= Beginning of Section =
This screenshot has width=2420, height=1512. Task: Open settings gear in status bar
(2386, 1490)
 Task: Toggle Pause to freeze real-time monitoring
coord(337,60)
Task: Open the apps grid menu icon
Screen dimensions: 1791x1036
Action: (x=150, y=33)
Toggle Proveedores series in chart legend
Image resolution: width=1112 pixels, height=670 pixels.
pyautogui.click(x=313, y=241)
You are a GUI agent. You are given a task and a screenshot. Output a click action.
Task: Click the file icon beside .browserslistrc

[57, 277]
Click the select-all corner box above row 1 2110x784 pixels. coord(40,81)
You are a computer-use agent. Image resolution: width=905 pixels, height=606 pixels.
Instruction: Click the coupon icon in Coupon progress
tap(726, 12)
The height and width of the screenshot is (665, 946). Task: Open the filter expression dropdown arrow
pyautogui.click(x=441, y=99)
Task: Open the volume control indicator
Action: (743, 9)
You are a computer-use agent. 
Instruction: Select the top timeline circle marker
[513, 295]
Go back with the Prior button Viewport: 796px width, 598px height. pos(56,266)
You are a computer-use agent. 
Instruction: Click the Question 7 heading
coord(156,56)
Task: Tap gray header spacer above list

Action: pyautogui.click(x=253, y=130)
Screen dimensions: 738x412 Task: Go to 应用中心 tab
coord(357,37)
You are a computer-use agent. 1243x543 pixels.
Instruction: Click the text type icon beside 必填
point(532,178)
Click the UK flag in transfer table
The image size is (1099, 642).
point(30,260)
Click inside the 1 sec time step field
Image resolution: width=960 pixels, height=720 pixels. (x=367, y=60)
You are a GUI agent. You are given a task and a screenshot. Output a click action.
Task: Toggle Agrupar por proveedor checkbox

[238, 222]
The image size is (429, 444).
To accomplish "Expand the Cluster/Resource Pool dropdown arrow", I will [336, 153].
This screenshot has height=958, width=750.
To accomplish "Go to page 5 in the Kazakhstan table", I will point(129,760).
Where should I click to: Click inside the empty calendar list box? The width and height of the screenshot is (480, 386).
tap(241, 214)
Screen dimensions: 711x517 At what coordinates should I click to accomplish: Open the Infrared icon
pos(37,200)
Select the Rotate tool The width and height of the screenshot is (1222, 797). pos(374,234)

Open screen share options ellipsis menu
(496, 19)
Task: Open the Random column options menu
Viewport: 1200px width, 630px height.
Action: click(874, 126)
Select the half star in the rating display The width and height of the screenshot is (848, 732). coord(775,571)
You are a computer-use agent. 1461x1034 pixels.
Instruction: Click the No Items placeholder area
= End of Section =
Keep to the lines above, from the first one through the line where "Toggle Proveedores series in chart legend" appears, and copy them exactly.

Response box:
This screenshot has width=2420, height=1512. Task: Open settings gear in status bar
(2386, 1490)
 Task: Toggle Pause to freeze real-time monitoring
coord(337,60)
Task: Open the apps grid menu icon
Screen dimensions: 1791x1036
Action: (x=150, y=33)
Toggle Proveedores series in chart legend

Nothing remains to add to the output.